**HOW TO COMPLETE THIS TASK**
When you reach the line containing "Given: Select the Drawn By name Wilson" in the data below, begin returning lines exactly as written, and stop once the line containing "Task: Open Spotify from the taskbar" has been returned.

**SOURCE MATERIAL**
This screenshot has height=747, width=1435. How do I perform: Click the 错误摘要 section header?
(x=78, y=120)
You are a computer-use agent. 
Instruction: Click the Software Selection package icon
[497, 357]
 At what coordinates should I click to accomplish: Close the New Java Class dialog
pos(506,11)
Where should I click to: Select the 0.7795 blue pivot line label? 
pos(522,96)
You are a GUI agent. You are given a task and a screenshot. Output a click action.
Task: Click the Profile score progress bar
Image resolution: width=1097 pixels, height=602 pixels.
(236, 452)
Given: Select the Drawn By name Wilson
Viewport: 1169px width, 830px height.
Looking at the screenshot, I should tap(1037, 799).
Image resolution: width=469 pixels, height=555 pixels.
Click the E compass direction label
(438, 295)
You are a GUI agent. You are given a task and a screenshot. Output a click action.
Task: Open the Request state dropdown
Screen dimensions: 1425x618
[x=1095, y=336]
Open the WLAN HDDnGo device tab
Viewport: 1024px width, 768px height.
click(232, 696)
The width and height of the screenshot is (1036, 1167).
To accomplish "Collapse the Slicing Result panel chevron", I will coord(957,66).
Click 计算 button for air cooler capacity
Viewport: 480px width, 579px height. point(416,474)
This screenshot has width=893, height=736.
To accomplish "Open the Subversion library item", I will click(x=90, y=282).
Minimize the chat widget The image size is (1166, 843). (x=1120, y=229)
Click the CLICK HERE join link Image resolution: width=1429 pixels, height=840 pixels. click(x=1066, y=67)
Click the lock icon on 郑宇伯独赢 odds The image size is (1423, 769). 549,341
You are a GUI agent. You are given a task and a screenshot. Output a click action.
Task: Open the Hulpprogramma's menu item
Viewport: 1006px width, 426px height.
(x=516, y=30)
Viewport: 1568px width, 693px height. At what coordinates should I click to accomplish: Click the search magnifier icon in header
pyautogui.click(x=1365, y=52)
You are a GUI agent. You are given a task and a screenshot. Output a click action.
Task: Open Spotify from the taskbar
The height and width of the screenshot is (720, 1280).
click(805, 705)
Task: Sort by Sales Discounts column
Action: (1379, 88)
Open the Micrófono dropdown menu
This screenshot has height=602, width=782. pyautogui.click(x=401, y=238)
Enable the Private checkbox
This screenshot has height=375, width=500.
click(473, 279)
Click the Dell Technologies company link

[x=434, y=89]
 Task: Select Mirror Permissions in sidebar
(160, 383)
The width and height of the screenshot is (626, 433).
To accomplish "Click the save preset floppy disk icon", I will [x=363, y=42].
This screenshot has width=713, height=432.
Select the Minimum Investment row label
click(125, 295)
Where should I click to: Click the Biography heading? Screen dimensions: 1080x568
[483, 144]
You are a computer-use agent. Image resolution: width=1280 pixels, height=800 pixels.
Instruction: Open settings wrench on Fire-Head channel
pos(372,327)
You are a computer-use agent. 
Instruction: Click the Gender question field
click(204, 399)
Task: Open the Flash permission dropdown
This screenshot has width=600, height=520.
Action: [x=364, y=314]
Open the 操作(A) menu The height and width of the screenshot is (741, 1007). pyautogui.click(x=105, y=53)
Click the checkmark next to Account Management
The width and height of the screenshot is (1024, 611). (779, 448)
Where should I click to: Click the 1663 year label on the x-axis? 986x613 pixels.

**TASK OUTPUT**
Given: Select the Drawn By name Wilson
Viewport: 1169px width, 830px height.
Looking at the screenshot, I should tap(1037, 799).
Image resolution: width=469 pixels, height=555 pixels.
Click the E compass direction label
(438, 295)
You are a GUI agent. You are given a task and a screenshot. Output a click action.
Task: Open the Request state dropdown
Screen dimensions: 1425x618
[x=1095, y=336]
Open the WLAN HDDnGo device tab
Viewport: 1024px width, 768px height.
click(232, 696)
The width and height of the screenshot is (1036, 1167).
To accomplish "Collapse the Slicing Result panel chevron", I will coord(957,66).
Click 计算 button for air cooler capacity
Viewport: 480px width, 579px height. point(416,474)
This screenshot has width=893, height=736.
To accomplish "Open the Subversion library item", I will click(x=90, y=282).
Minimize the chat widget The image size is (1166, 843). (x=1120, y=229)
Click the CLICK HERE join link Image resolution: width=1429 pixels, height=840 pixels. click(x=1066, y=67)
Click the lock icon on 郑宇伯独赢 odds The image size is (1423, 769). 549,341
You are a GUI agent. You are given a task and a screenshot. Output a click action.
Task: Open the Hulpprogramma's menu item
Viewport: 1006px width, 426px height.
(x=516, y=30)
Viewport: 1568px width, 693px height. At what coordinates should I click to accomplish: Click the search magnifier icon in header
pyautogui.click(x=1365, y=52)
You are a GUI agent. You are given a task and a screenshot. Output a click action.
Task: Open Spotify from the taskbar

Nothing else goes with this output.